Limitations & Future Work

  • Strong assumptions: Covers only log-linear policies + DPO. In general neural network policies, gradient increments are \(\theta\)-dependent, requiring approximation or online dictionary updates.
  • White-box: The attacker must know the feature map \(\psi\), reference policy \(\mu\), and target \(\theta^\dagger\). Black-box versions or those with partial data knowledge are not discussed.
  • The target policy \(\pi^\dagger\) is specified by the attacker and assumed feasible (Assumption 3.3)—the work does not address "how to select a target policy that is both dangerous and reachable."

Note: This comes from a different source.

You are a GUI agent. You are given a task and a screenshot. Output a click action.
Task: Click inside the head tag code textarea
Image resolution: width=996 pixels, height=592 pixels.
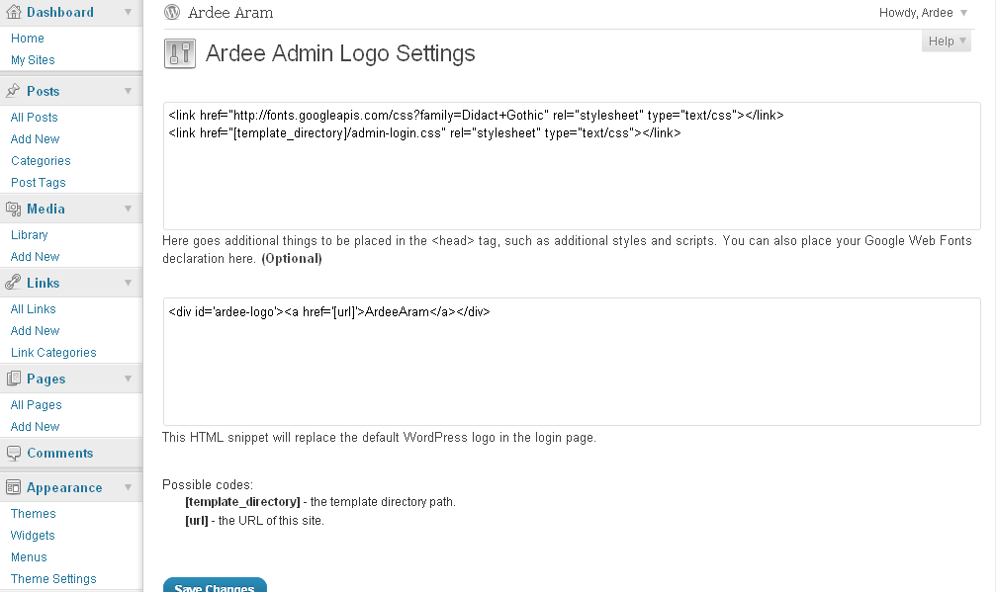coord(572,166)
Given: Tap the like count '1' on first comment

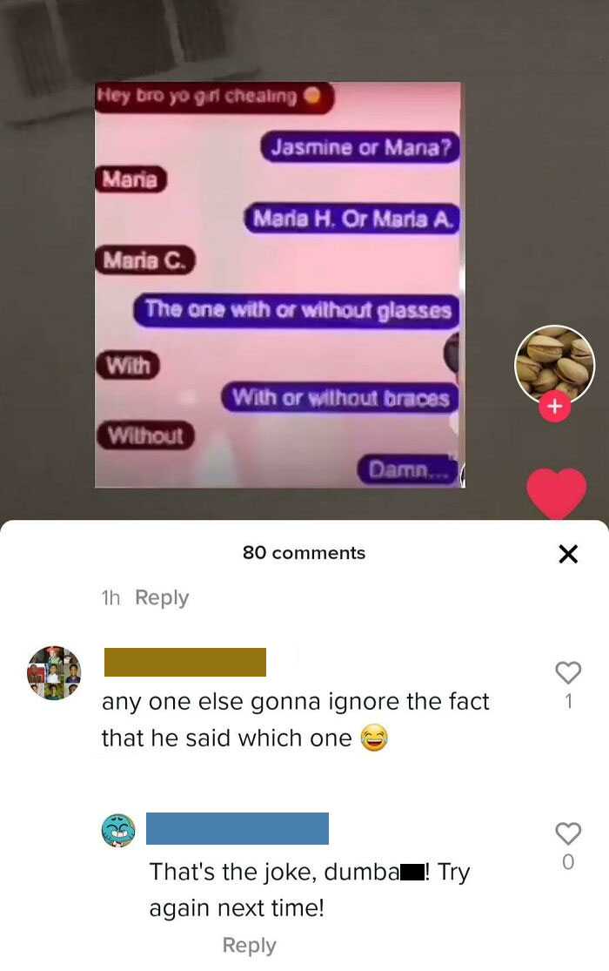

  • BAL-A's LLL preprocessing becomes computationally expensive as \(n\) reaches medium scales (>100), forcing the real-world SHP experiments to use \(n=50\) subsets. Although BMP-A is fast, it requires the feasible subset to be low-coherence to avoid greedy errors.
  • Experiments are validated only on the SHP dataset and do not cover more mainstream RLHF benchmarks like Anthropic-HH or UltraFeedback.

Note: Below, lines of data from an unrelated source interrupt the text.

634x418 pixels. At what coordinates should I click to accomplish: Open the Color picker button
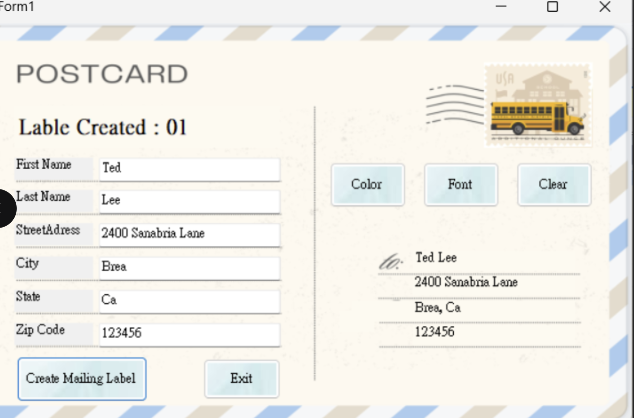pyautogui.click(x=367, y=184)
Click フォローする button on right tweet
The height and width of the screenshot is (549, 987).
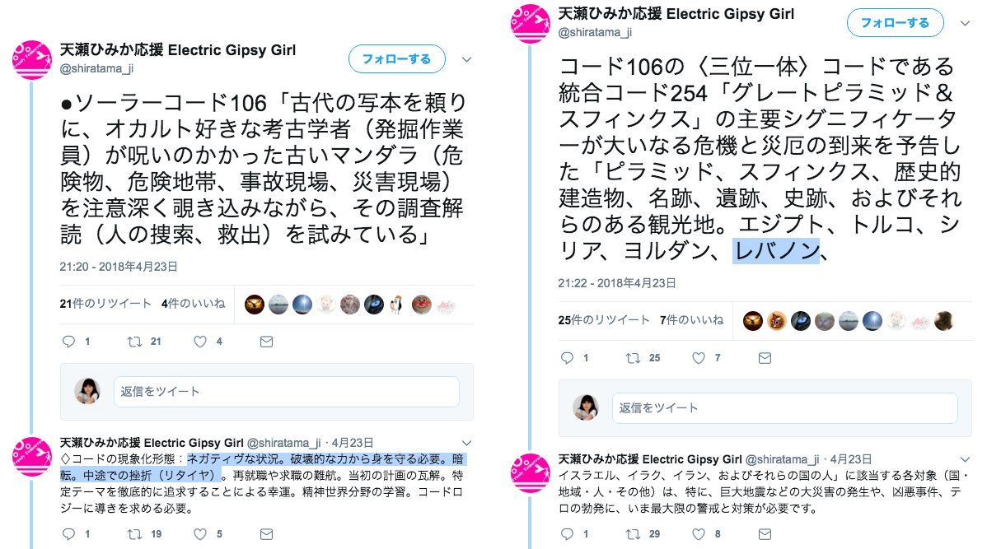(x=895, y=23)
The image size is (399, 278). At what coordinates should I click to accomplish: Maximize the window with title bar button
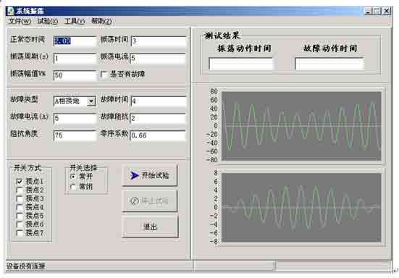[x=377, y=11]
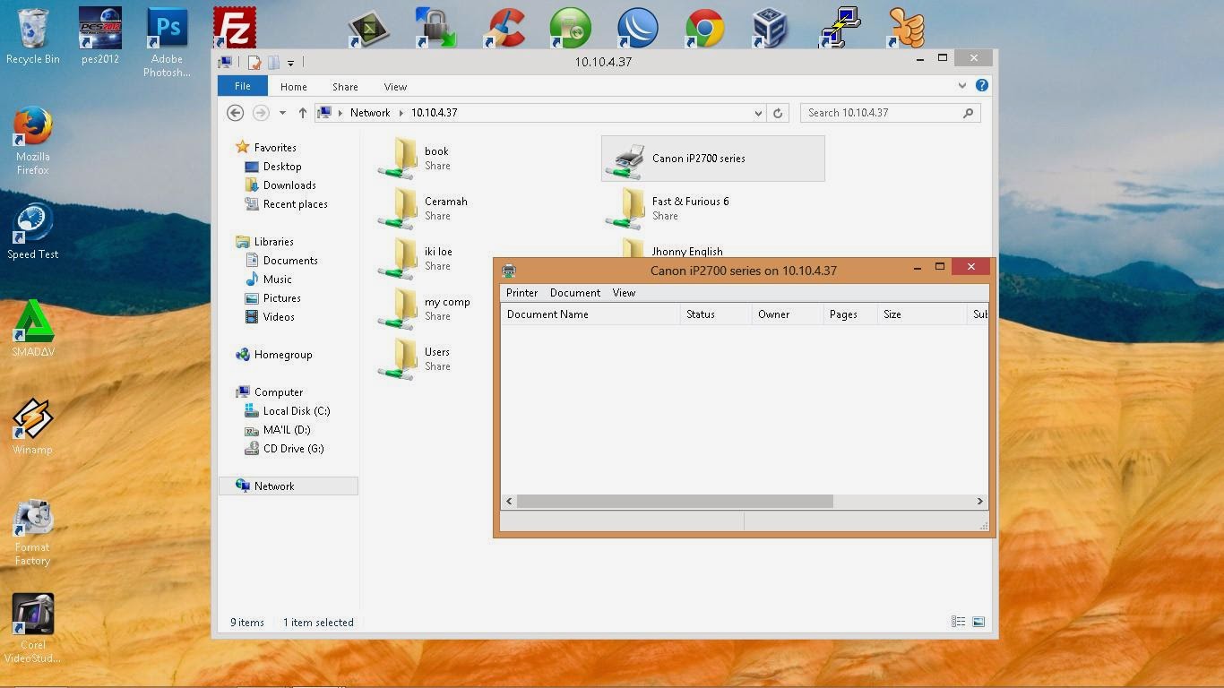This screenshot has width=1224, height=688.
Task: Open SMADAV antivirus from the desktop
Action: pyautogui.click(x=32, y=323)
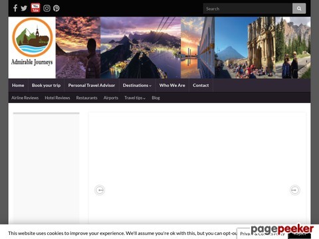319x239 pixels.
Task: Click the search magnifier button
Action: pos(299,9)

  • Defense remains open: The authors provide impossibility certificates as "robustness conditions" but do not propose proactive defense algorithms.

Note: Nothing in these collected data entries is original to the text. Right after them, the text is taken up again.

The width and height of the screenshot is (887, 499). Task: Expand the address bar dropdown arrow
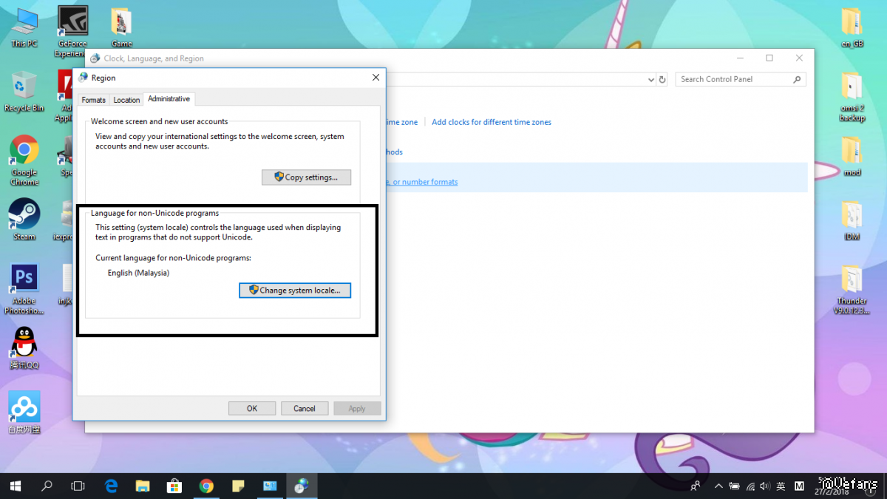pos(651,80)
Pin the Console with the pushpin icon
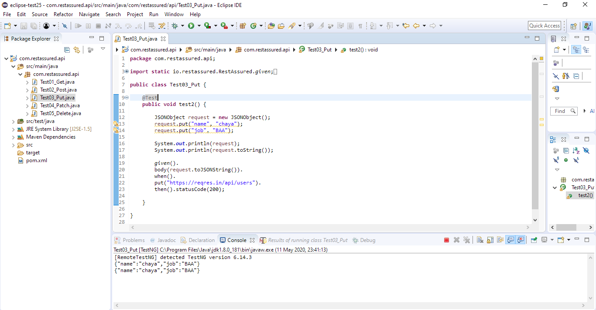Image resolution: width=596 pixels, height=310 pixels. tap(534, 240)
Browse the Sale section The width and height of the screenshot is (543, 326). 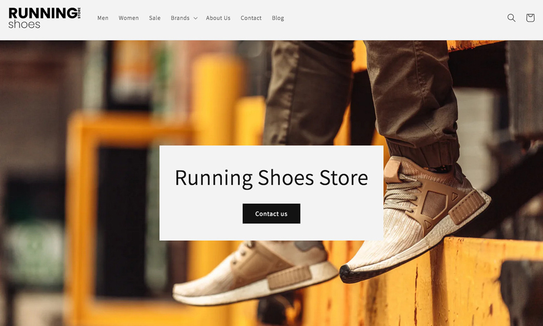[x=155, y=18]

  • vs. Nika et al. 2025 (Data Injection): Also performs theoretical analysis under log-linear DPO, but focuses on adding unconstrained sample pairs, concluding that injection volume grows linearly with \(n\). This work targets "flipping subsets within a fixed \(n\)," where feasibility is constrained by \(V\)'s geometry, and efficiency is far higher.
  • vs. Rando & Tramèr 2024 / Wu et al. 2025a: These works are more empirical; this paper provides the first provable characterization of label flipping under log-linear DPO.
  • vs. Wen & Li 2021 (Binary Matching Pursuit): Borrows the BMP support recovery framework, with the main technical contribution being the integration of "unnormalized columns + norm ratio \(\rho=B/b\)" into the coherence bound \(\mu(V)<b/((2K^\star-1)B)\).
  • vs. Lenstra et al. 1982 / Babai 1986 (LLL & CVP): The first application of lattice basis reduction from number theory/cryptography as a "binary sparse selection" solver, utilizing the dual role of \(M\) (residual regularization + binary penalty).
  • Insights: (i) "Flip = Fixed Atom" suggests similar reductions might exist for other symmetric losses (contrastive/InfoNCE); (ii) The impossibility certificate paradigm can be used inversely to design robust data collection; (iii) Using LLL outside of ML poisoning, such as for sparse feature selection or integer neural network quantization, holds significant potential.

Rating

  • Novelty: ⭐⭐⭐⭐⭐ The "parameter-independent gradient increment" + LLL grafting + impossibility certificates are all firsts in DPO poisoning.
  • Experimental Thoroughness: ⭐⭐⭐ Synthetic + SHP dataset only; small scale (\(n\le 401\)) and lacks mainstream RLHF benchmarks.
  • Writing Quality: ⭐⭐⭐⭐ Theoretical derivations are rigorous and clear, with extensive appendices. The structure is well-explained by four tables/figures, though the LLL motivation for BAL-A is somewhat academic.
  • Value: ⭐⭐⭐⭐ Directly relevant to understanding RLHF annotation security and designing robust datasets. The theoretical framework is easily extensible to other DPO variants.